Scrapping plans to shoot the film in the real Los Alamos (it was too modernized), production designer Ruth De Jong and her crew recreated the town at Ghost Ranch, a 21,000-acre expanse in Northern Mexico. The result is a basecamp for the Project, devoid of soundstages where the viewer is completely immersed with nature as the backdrop and incredible 360-degree views. Other key sets and filming locations included the grounds of the Institute of Advanced Study at Princeton, where Oppenheimer and Albert Einstein worked together after World War II. As luck would have it, Einstein’s old office was preserved, and they allowed the designers access to recreate it as Oppenheimer’s office.

Harry Truman’s Oval office in the White House was an essential set that unfortunately fell through just seven days before filming at the Nixon Library in Yorba Linda. As luck would have it, the filmmakers gained access to the pre-existing built-to-scale White House sets of HBO’s award-winning satire Veep lying flat-packed in storage.

Hailed as one of the year’s greatest films, Oppenheimer is nominated for 13 Oscars and recently won the Best Period film at the Art Directors Guild Awards.

Poor Things

Emma Stone in Poor Things (Photo: Atsushi Nishijima, courtesy of Searchlight Pictures)

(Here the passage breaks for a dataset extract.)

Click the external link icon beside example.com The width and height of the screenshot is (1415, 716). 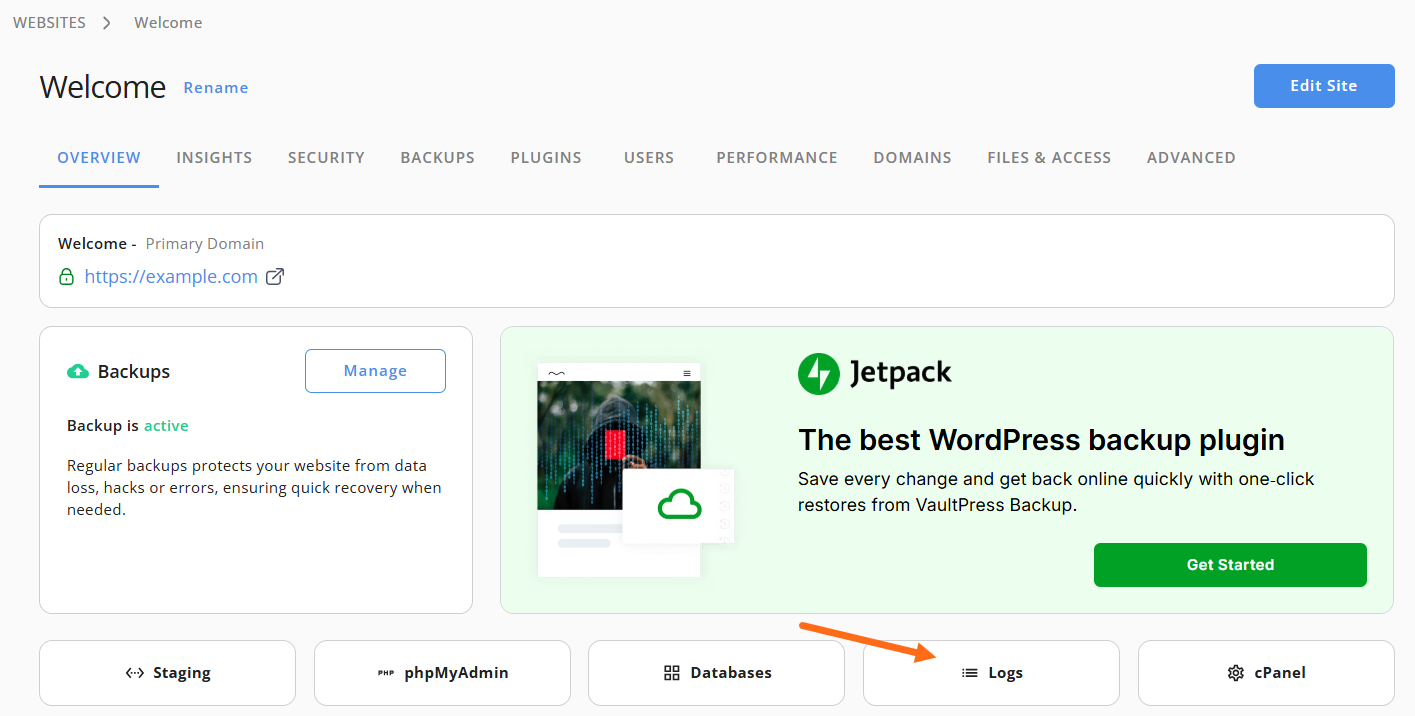tap(275, 277)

Production Designers: Shona Heath and James Price
Set Decorator: Zsuzsa Mihalek

Director Yorgos Lanthimos’ dystopian tale of a young woman who comes back to life with the new brain of her pregnant child is set in the surreal worlds of London, Lisbon, Paris, and Alexandria via the Origo Studios in Budapest. Think Merchant Ivory meets Gothic fairytale; the coming-of-age saga is an amalgam of Belle Epoque, Art Deco, Neo-Gothic, and wildly colorful and opulent settings. Influenced by the classic 30s film Frankenstein and Francis Ford Coppola’s Bram Stoker’s Dracula along with the artistry of Francis Bacon’s paintings and the illustrations of Albert Robida, the film is a visual journey with each destination as distinctive as the sets itself.

Emma Stone in Poor Things (Photo: Atsushi Nishijima, courtesy of Searchlight Pictures)

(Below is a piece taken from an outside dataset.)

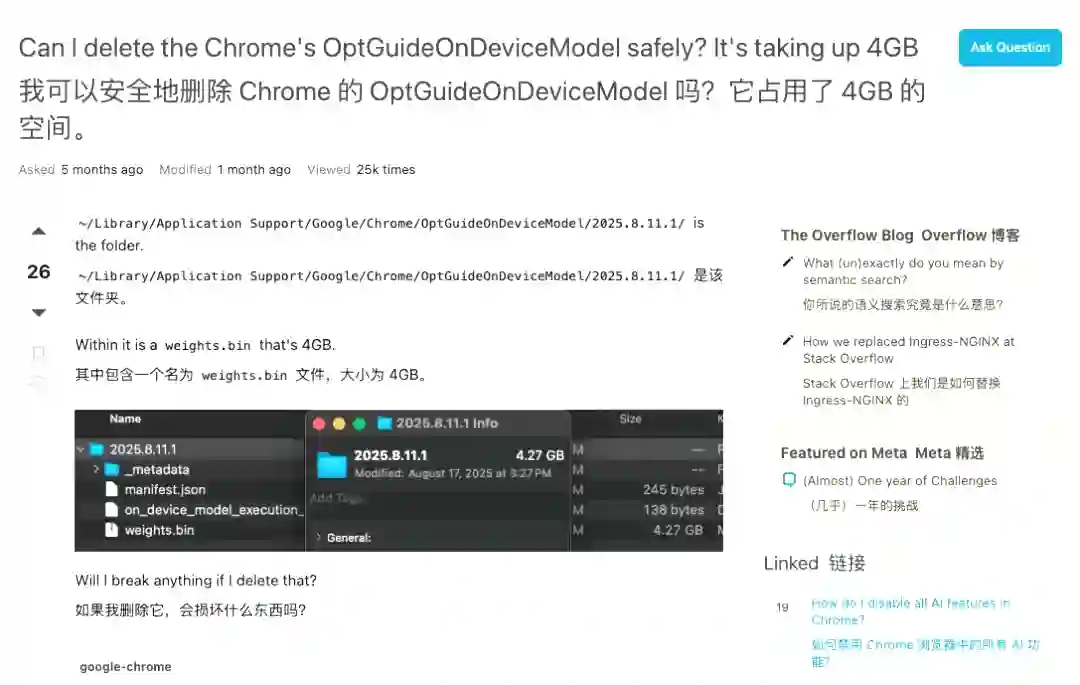Downvote the question
The width and height of the screenshot is (1080, 685).
pos(39,313)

“There needed to be a world created for Bella to inhabit,” reflects Lanthimos. “It couldn’t just be something realistic. We aimed to open the period and insert elements that allude to an era but allow it to be more of a fairy tale or a metaphor for things.” For the renowned surgeon Dr. Godwin “God” Baxter, the London Neoclassical home filled with decorative blue and white porcelain plates on the wall is inspired by Sir John Soane’s Museum. The fantastical cobblestone streets and aged yellow and terracotta brick buildings of Lisbon are constructed on a soundstage against a 60-foot-high backdrop, while a magnificent stairway to Alexandria is designed in miniature. A sleek, well-appointed cruise liner and Baroque-style Parisian brothel are additional stand-out sets.

Poor Things recently received the prestigious BAFTA and the Art Directors Guild Award for Best Fantasy Production and is a front-runner for the Oscar.

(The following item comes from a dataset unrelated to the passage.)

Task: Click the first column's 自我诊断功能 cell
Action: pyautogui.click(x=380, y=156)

Killers of the Flower Moon

Mollie Burkhart and Leo DiCaprio performing in Martin Scorsese’s Killers of the Flower Moon. The sets were modelled on early 20th-century Oklahoma (Courtesy of Apple Studios)

Production Designer: Jack Fisk
Set Decorator: Adam Willis

For the sets of Martin Scorsese’s Killers of the Flower Moon, veteran production designer Jack Fisk recreated early 20th-century Oklahoma, complete with a train station built from scratch that included a steam locomotive and three Pullman cars. No stranger to epic films (Days of Heaven and The Revenant), the designer and his crew created 40-plus sets depicting the true story of the systematic murder of the American Osage Nation in the 1920s. Historical accuracy was paramount in creating the 1920s-style home of the character Mollie Burkhart (Lily Gladstone) and her husband Ernest (Leo DiCaprio), the result of lots of research and archival photographs – he even located a 1920 color chart on eBay to ensure the accuracy of the color of the neighborhood houses.

Fisk, a designer who prefers building from scratch as opposed to sets on a soundstage or the use of CGI, also constructed the Osage reservation, Masonic Lodges, a combined pool hall and barbershop, and oil derricks influenced by his work on the 2007 film There Will Be Blood.

The 96th Oscars will be held on Sunday, March 10.